China has had its VAT system since 1979 when the country entered into the global trade arena. However, only industrial businesses and manufacturers operated under the VAT regime, whereas service providers were subject to pay Chinese business tax. Consequently, service providers had to pay higher revenue-based taxes and were not able to benefit from VAT deductions. On 1st of May 2016, a bundle of Chinese service sectors (e.g., construction, finances, lifestyle, real estate, telecommunication, postal, and transportation sectors) were included under the VAT regime. Consequently, companies engaged in such activities were no longer obliged to pay business tax.

Key features of VAT reform

In China, the business activities that are subject to VAT are categorized into three groups, namely, (1) supply of real estate, (2) supply of services, and (3) supply of intangible assets, including virtual products (e.g., computer games and domain names). Each sector is subject to different VAT rates ranging between 6% and 17%. For example, 11% VAT applies to companies in the real estate and construction sectors, whereas companies in the financial sector are subject to 6% VAT.

Another important element of the Chinese VAT reform is the differentiation between VAT payers.

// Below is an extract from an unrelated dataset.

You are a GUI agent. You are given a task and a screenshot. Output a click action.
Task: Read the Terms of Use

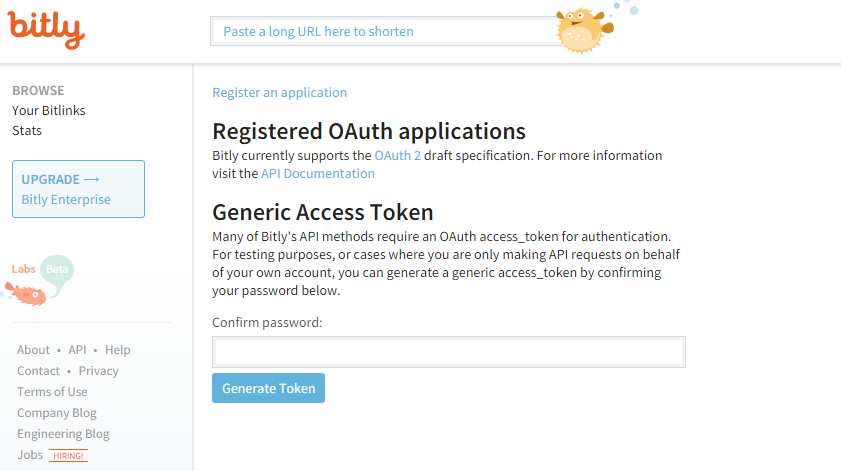(52, 392)
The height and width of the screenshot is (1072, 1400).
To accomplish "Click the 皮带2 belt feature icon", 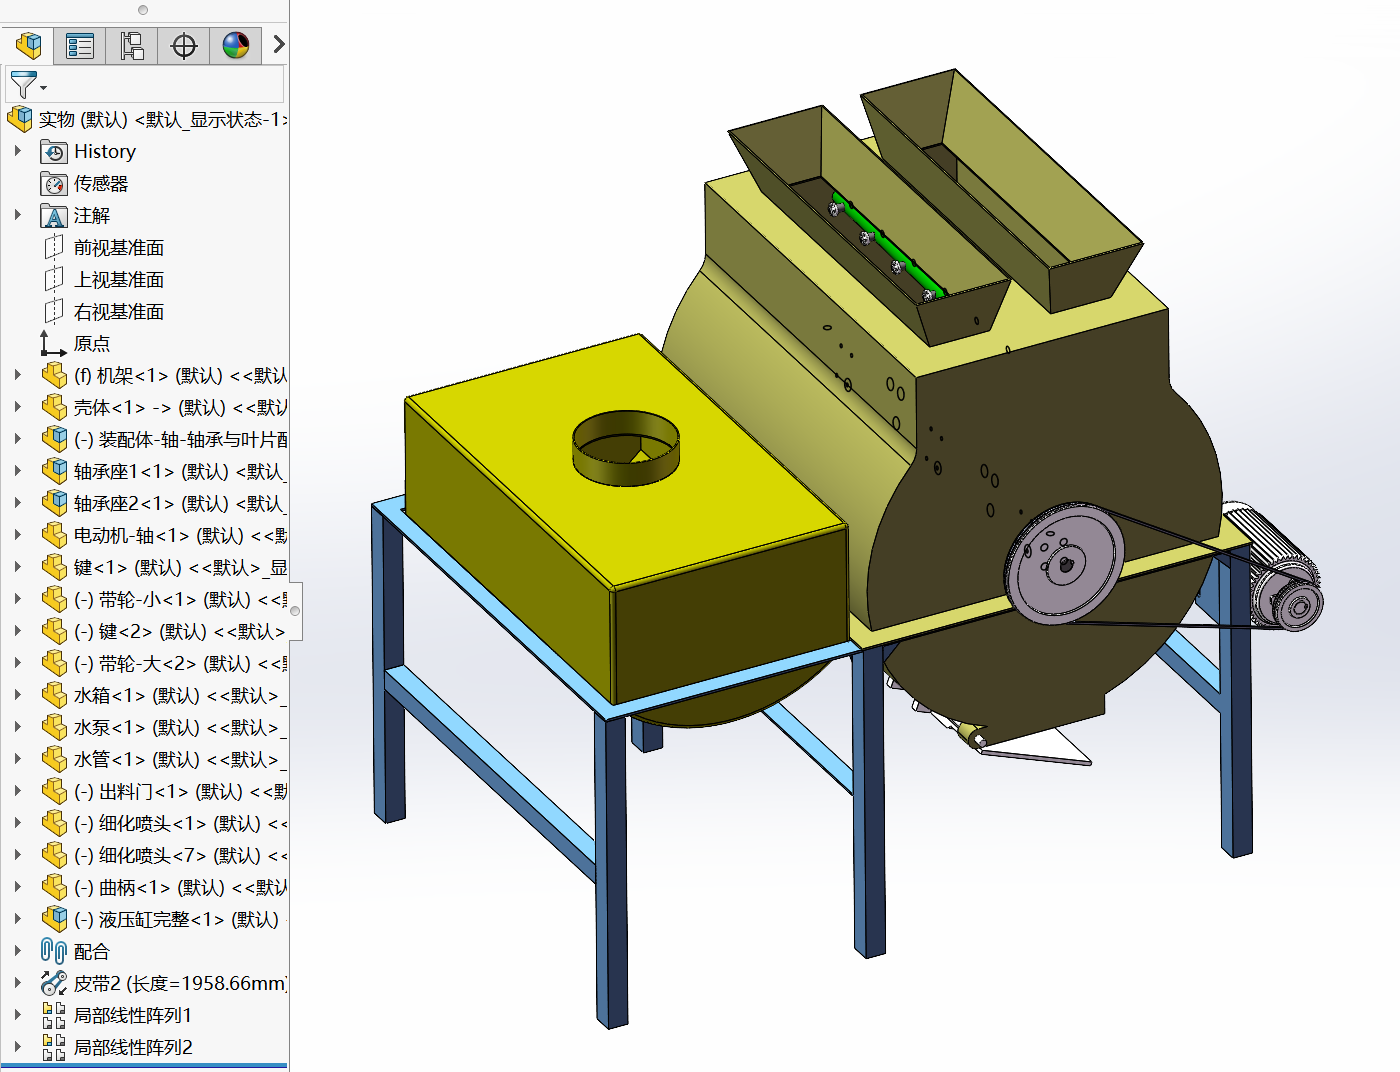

More specifically, there are two types of VAT payers, namely, large-scale taxpayers having revenue exceeding RMB 500.000 (about EUR 67.300) and small-scale VAT payers having revenue under RMB 500.000. The small-scale taxpayers can benefit from a reduced VAT rate of 3%, whereas large-scale taxpayers are liable to pay VAT of 6-17%, depending on the industry.

Despite lower VAT rates applicable to small-scale tax payers, the current VAT regime treats large-scale businesses more preferentially. Although subject to higher VAT rates, large-scale taxpayers are entitled to VAT export exemptions and refunds.  Moreover, they are allowed to issue special VAT invoices allowing deduction of input VAT. Consequently, buyers may prefer making transactions with large-scale tax payers in order to offset their taxes.

To conclude, the Chinese VAT reform is anticipated to be one of the major pathways in country’s transition from a production-based economy into a more service-oriented economy. Nevertheless, due to the discrimination between taxpayers, the reform may harm the economic development of China.